Minn. Stat. § 609.17, subd. 3 (1996), states that:

It is a defense to a charge of attempt that the crime was not committed because the accused desisted voluntarily and in good faith and abandoned the intention to commit the crime.

This provision was added to the Minnesota criminal code because it is considered "to be desirable to encourage the voluntary good faith withdrawal from the commission of the crime." State v. Cox, 278 N.W.2d 62, 66 (Minn. 1979) (quoting Advisory Committee Note to Minn. Stat. § 609.17, 40 M.S.A., p. 177 (1964)). But an attempt is not voluntarily abandoned under the statute if a defendant refrains from carrying out the criminal act because of intervening circumstances, such as being frightened by the arrival of law enforcement personnel. Id.

Appellant contends that because he stopped hitting his wife with a hammer and called 911, the jury was compelled to find that he voluntarily desisted and in good faith abandoned the intention to murder the victim. We disagree. There is evidence in the record indicating that appellant did not stop hitting the victim until after she told appellant that the daycare children would be coming soon. Thus, the jury might reasonably have inferred from this evidence that appellant only stopped the assault because he thought he would be caught. Moreover, appellant did not call 911 until after the victim said she would tell the police she had been hurt in a bar fight. We conclude the evidence in the record was sufficient to support the jury's conclusion that appellant did not voluntarily desist and in good faith abandon his attempt to kill his wife.

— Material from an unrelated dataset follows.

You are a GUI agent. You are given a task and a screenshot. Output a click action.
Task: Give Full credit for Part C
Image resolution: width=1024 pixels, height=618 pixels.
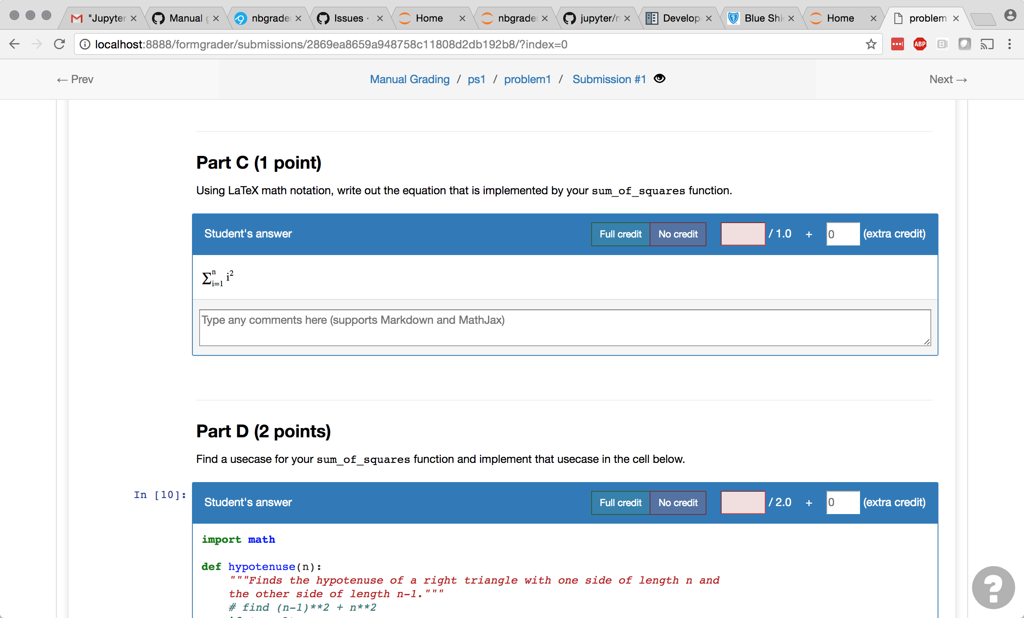(620, 234)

The district court allowed the state to admit evidence tending to show that: (1) in July 1997, appellant sawed off a shotgun and told his neighbor he was going to use it to shoot his wife; (2) threatened to kill his wife and hurt her friend in October 1997; and (3) again threatened to hurt or kill his wife in October 1997. Appellant contends the district court abused its discretion by admitting this evidence because the evidence was not relevant and material, and the probative value of the evidence was outweighed by the danger of unfair prejudice. We disagree.

The district court has discretion to admit evidence of prior crimes or bad acts, and the appellate court should not reverse such decisions absent an abuse of that discretion. State v. Moorman, 505 N.W.2d 593, 601 (Minn. 1993). The general rule in criminal cases is that evidence which shows or tends to show that the accused has committed crimes or bad acts other than those for which the accused is on trial is not admissible. Minn. R. Evid. 404(b); see also State v. Slowinski, 450 N.W.2d 107, 113-14 (Minn. 1990) (explaining procedure when admitting evidence under Minn. R. Evid. 404(b)). But this rule

does not necessarily deprive the state of the right to make out its whole case against the accused on any evidence which is otherwise relevant upon the issue of the defendant's guilt of the crime with which he was charged.

State v. Mosby, 450 N.W.2d 629, 632 (Minn. App. 1990) (quoting State v. Wofford, 262 Minn. 112, 118, 114 N.W.2d 267, 271 (1962)), review denied (Minn. Mar. 16, 1990).

One of the elements of attempted second-degree murder is intent to kill. Minn. Stat. §§ 609.19, subd. 1(1), 609.17, subd. 1 (1996). Because the state must prove beyond a reasonable doubt each element of the crimes with which a defendant is charged, the state was required to prove that appellant had intent to kill. See State v. Auchampach, 540 N.W.2d 808, 816 (Minn. 1995) (stating due process requirement). We conclude that the evidence admitted here tends to show that appellant had the intent to kill his wife and therefore the district court did not abuse its discretion in determining the evidence was admissible. Further, the district court did not abuse its discretion by finding that the probative value of the evidence of past threatening behavior was not substantially outweighed by any prejudicial effect the evidence may have had. See Minn. R. Evid. 403 (stating evidence may be excluded if its probative value is substantially outweighed by danger of unfair prejudice).